Custom HaloDSU, Delaware’s only HBCU, has participated in the HBCU college fair since the first year. “It helped us mine a population that doesn’t always think college first, and is often underserved or overlooked by the conventional system,” says Allen. “We wanted to make sure they knew what the opportunities were that were there for them for secondary education.”

At the 2018 fair, DSU accepted 136 of the 268 students that applied; 56 enrolled last fall.

When Wilmington student Simone Josey attended the Wilmington college fair in 2018, it opened her eyes to the academic possibilities. “Going to the HBCU fair brought to light that I didn’t realize the variety of majors offered and how many schools offered STEM majors,” she says.

She knew about HBCUs because of their renowned marching bands. “In high school, I was in marching band, but the songs we would play were like rock songs—songs that I knew, but not really songs I would listen to on the radio.”

She’d watch YouTube videos of HBCU bands playing the songs she liked.

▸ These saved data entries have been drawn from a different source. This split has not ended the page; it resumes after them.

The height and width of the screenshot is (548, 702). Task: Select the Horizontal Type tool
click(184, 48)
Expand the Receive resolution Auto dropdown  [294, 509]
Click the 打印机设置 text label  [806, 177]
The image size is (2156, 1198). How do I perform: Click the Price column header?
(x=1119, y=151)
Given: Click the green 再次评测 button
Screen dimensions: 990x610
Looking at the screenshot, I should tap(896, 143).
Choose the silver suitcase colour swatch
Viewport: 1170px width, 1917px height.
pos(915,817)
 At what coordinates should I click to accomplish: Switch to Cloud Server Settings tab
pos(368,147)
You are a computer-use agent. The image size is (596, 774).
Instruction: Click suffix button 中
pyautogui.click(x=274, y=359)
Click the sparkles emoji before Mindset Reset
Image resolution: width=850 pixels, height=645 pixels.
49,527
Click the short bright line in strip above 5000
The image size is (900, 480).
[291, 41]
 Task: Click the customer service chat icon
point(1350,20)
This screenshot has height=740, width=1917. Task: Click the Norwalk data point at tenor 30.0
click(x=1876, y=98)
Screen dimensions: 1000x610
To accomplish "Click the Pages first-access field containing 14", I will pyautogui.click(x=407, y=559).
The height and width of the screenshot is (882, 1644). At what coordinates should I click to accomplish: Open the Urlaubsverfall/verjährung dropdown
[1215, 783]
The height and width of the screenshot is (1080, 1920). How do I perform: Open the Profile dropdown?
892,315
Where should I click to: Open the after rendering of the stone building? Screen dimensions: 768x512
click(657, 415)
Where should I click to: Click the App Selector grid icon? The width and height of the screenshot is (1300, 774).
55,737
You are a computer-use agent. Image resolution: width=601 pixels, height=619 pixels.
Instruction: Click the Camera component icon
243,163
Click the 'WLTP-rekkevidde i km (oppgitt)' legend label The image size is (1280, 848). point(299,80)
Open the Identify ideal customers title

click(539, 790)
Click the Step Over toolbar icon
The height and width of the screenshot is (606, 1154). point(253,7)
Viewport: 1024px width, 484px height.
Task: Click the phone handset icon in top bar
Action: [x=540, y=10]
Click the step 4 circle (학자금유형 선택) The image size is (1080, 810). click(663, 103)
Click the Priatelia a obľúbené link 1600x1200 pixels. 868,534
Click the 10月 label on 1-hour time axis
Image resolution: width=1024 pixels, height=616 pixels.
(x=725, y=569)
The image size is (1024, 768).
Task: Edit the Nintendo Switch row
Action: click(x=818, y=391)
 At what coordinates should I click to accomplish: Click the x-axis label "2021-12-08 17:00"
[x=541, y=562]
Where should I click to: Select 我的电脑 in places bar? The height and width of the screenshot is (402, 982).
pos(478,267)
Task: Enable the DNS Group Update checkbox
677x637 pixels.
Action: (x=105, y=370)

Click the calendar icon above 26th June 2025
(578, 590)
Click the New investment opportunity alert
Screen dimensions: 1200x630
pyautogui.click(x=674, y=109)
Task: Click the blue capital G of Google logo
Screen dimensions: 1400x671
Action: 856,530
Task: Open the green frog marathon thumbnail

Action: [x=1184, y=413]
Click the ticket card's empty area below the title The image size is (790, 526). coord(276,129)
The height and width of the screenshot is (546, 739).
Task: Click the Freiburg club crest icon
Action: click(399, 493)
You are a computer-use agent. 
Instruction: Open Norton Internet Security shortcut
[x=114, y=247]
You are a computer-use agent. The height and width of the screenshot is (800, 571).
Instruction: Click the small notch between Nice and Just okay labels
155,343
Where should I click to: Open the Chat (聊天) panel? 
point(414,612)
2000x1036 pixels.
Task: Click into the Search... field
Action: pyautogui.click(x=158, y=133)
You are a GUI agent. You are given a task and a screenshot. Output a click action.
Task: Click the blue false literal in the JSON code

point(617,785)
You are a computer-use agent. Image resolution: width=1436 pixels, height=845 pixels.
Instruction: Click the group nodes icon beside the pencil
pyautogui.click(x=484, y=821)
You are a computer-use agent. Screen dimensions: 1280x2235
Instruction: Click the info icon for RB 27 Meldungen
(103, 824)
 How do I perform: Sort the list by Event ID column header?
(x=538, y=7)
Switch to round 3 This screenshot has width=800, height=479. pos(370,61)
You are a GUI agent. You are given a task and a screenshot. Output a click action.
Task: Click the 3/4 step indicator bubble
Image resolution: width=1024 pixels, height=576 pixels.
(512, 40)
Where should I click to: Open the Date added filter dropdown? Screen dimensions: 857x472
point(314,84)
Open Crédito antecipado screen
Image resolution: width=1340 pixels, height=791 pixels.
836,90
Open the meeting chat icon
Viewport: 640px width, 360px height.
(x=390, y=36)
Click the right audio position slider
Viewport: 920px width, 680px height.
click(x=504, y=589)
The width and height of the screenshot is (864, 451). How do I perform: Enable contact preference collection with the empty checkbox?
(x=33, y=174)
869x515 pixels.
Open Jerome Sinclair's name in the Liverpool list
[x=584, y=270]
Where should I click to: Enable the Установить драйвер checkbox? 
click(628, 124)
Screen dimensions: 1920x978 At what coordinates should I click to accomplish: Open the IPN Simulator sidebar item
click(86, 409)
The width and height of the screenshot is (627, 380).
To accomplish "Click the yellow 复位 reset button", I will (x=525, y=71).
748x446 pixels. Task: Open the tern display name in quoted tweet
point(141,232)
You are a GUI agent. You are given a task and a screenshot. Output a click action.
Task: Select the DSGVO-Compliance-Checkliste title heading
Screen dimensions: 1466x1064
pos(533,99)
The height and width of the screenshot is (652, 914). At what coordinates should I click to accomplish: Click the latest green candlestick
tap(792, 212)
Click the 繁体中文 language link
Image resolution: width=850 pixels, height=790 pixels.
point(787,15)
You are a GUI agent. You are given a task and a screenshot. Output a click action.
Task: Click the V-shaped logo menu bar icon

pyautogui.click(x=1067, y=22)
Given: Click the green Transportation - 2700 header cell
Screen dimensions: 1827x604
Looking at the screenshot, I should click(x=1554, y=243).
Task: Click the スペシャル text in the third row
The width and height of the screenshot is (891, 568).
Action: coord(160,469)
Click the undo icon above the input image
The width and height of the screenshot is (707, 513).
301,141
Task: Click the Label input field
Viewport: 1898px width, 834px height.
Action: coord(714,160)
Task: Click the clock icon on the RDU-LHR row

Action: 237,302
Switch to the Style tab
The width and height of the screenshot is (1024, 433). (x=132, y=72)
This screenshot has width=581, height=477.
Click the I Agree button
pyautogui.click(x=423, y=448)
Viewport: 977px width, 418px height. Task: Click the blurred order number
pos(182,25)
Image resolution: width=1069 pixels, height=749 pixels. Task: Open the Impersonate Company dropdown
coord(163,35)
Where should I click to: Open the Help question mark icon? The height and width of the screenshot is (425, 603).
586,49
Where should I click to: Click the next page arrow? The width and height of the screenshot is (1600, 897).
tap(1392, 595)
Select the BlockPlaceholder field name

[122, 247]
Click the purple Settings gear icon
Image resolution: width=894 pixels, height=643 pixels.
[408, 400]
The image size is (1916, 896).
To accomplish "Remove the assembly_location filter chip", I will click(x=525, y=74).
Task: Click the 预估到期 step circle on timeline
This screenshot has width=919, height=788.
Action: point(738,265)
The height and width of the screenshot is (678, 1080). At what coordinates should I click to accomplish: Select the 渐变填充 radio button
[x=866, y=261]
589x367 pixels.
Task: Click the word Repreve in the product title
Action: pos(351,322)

She didn’t know then that attending an HBCU would help her pursue her dream of running her own prosthetic design and manufacturing company one day.

Wilmington student Simone Josey, a proud HBCU alum, plays in the marching band at at North Carolina A&T State University.
Simone Josey performs in the marching band at North Carolina A&T State University | Photo courtesy Allen House Studio

Josey, now a freshman at North Carolina A&T State University studying biomedical engineering (and playing alto saxophone in the marching band), was one of the first recipients of the four-year, $40,000 scholarship funded by Chemours in partnership with the HBCU initiative for students pursuing degrees at HBCUs. (They’ve awarded eight such scholarships since 2018.)

Cooper and Christopher hope to continue to build these partnerships to further support students. “Our mission is not only to get kids into schools and get them scholarship dollars; but we’ve expanded that to also get them internships and job placement,” says Christopher.

“Some of the best and the brightest attend these institutions,” says Cooper. “And these students are going to be your work force five to 10 years down the road, so let’s go ahead and make an investment in them.”